The masterclasses are limited to a small group size to allow for the hands-on workshop element, and have so far reached over 120 delegates. Since 2012, we have run masterclasses to cover these popular topics of conservation and repair: gauged arches; cut and rubbed chimneys; free-standing walls; metalwork; stonework; timber; historic finishes. They offer a unique learning environment through case studies, demonstrations, hands-on workshops and access to live conservation projects. The masterclasses are delivered by experts in their fields and presented at the magnificent HRP sites – Hampton Court Palace, Tower of London and Banqueting House.

Hampton Court Palace

Hampton Court Palace

James Crick’s winning entry:

Courses, such as the Repair of Gauged Arches which I attended in 2014, offer a wonderful opportunity to engage with materials and the experts who work with them. Following a day of practical teaching by Emma Simpson, my zealously rubbed brick slotted into a perfectly formed gauged brick arch especially created for learners. It was clear to all that my brick was rubbed too small, demonstrated by the surrounding thick white putty lines. Not the perfect brick repair but my enjoyment was not diminished. The process and teaching was by far the greatest reward of the day.

James (left) at the Gauged Arches Masterclass

James (left) at the Gauged Arches Masterclass

Working as a young architect in conservation, I have often felt that university and subsequent practice can fail to unite designers with the process of ‘doing’. That is to say, we are prepared with a wealth of invaluable theory (supported by years of personal research and interest), which can assist us immeasurably in developing construction proposals, yet often this education fails to teach the on-site reality. There is an education gap between those that do and those who instruct, which is clearly no good for either party, nor for the poor buildings we work on.
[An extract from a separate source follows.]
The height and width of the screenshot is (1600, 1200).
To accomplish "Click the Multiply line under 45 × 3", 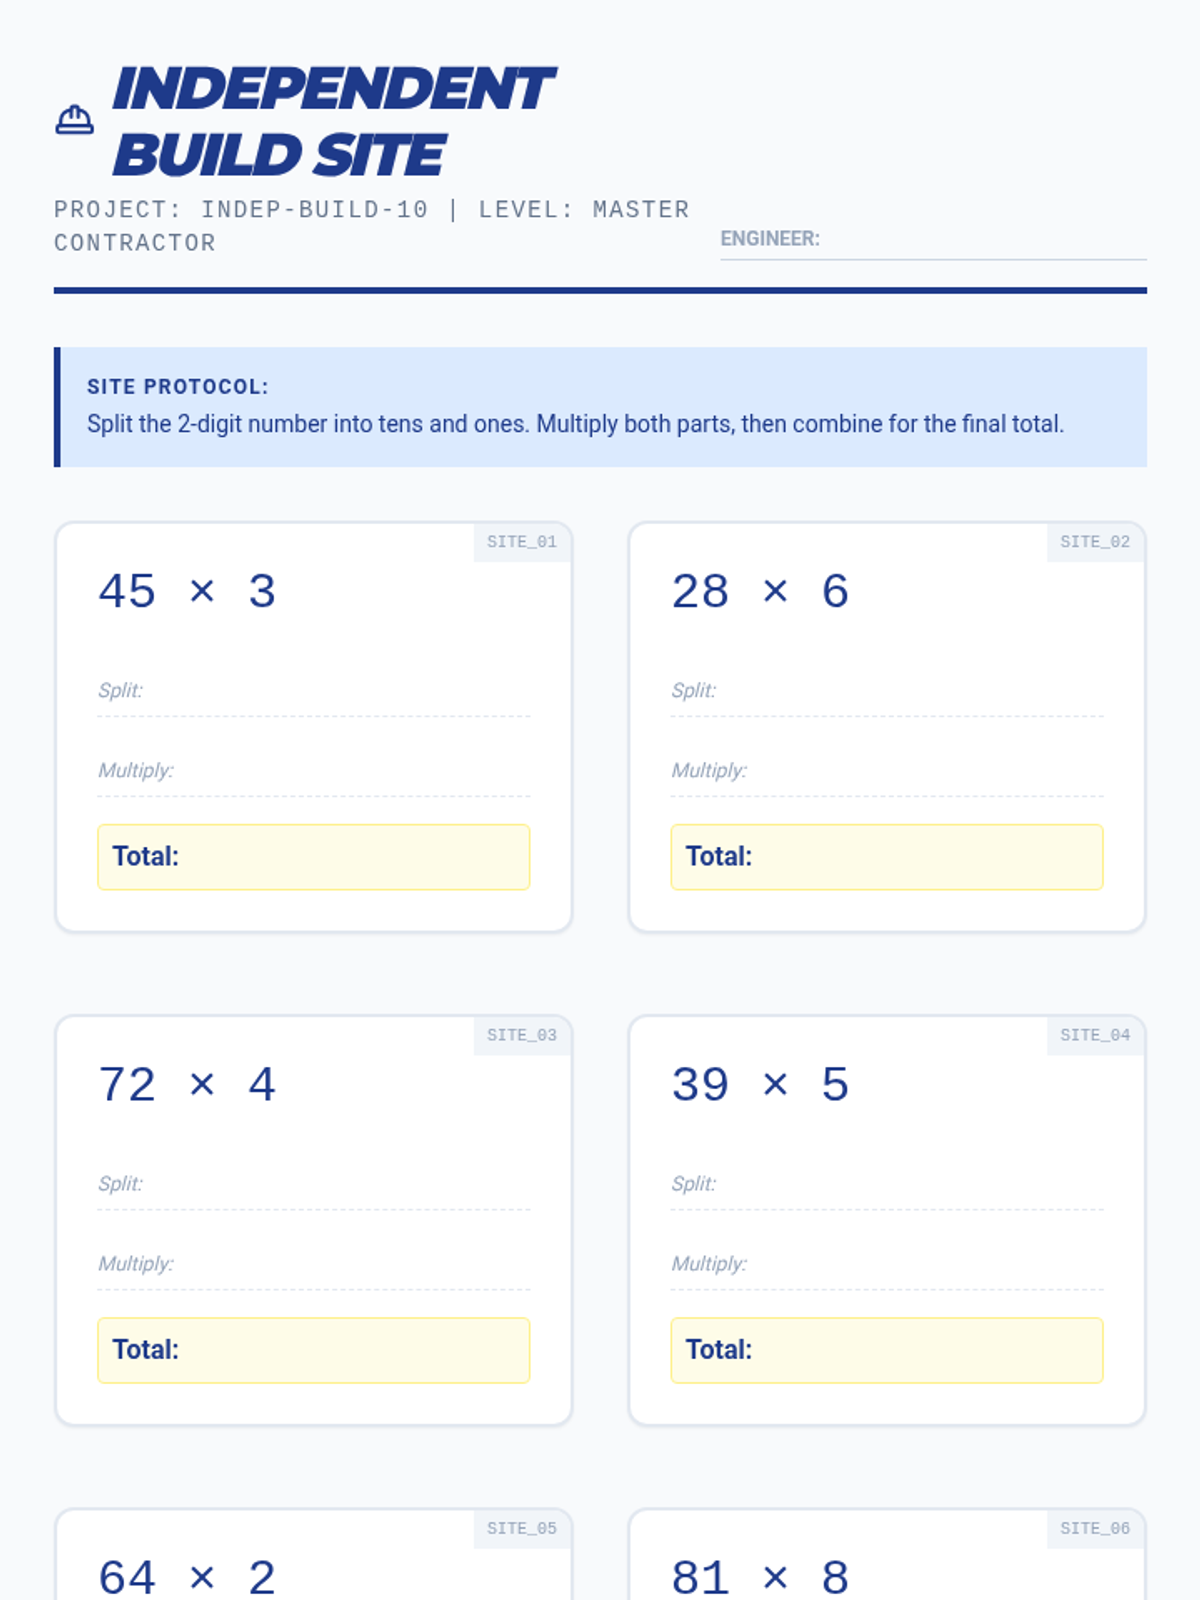I will click(313, 773).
In professional practice hands-on courses rapidly find relevance in daily work. The knowledge gained from my course was immensely useful during a condition survey of E. M. Barry’s Crystal Palace Subway in South London. Hidden under a main road, with little above ground presence, a startling array of columns and polychromatic brick vaults remains one of the last remnants of the the Crystal Palace High Level Station (circa. 1864).

Crystal Palce Subway

Crystal Palace Subway

 

Crystal Palace Subway

Crystal Palace Subway

 

Although long closed, the relatively good condition of the the brick vaults is a testament to the qual-ity of the original construction. Sadly, in various locations, localised decay of the brick has occurred due to water ingress. Damage ranges from minor spalling and efflorescence, to limited areas of deeply eroded brick.

Supported by the knowledge gained from hands-on experience, we were able to make informed judgments regarding the practical aspects of repairs. For instance, it was apparent that cutting out for brick replacement was likely to have a consequential impact upon surrounding undamaged masonry (either through disturbance, or necessity in enabling bedding of replacement brickwork). Understanding this was essential in appraising the financial cost of these repairs. Knowing that limited funds may restrict future repair options, it was important to identify damage that was likely to affect future structural stability, to enable these areas to be prioritised.
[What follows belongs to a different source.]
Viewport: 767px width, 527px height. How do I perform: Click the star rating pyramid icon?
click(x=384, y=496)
Working closely with a structural engineer, an assessment of the structural implications of brick loss was undertaken. This allowed repairs to be identified as ‘necessary’ or ‘preferable’. Due to the risk associated with repair methods, it was also identified that some areas could remain un-repaired (subject to resolution of the origin of the decay) in order to protect adjacent sound brick-work.
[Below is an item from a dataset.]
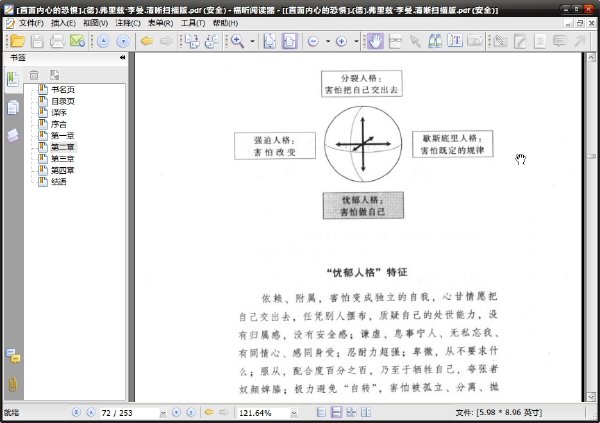Open the 文件(F) menu
600x423 pixels.
pyautogui.click(x=31, y=23)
Crystal Palace Subway, James' survey notes

Crystal Palace Subway, James’ survey notes

I implore all professionals (perhaps especially those entering conservation, having just left university) to take the opportunity to engage with hands-on experiences such as the masterclasses. For myself the workshop not only reinforced and expanded upon previous experiences, but also offered a friendly forum in which to meet people from differing disciplines within the construction industry. Shared experience and knowledge between parties is, surely, essential if we are to successfully care for our historic environment.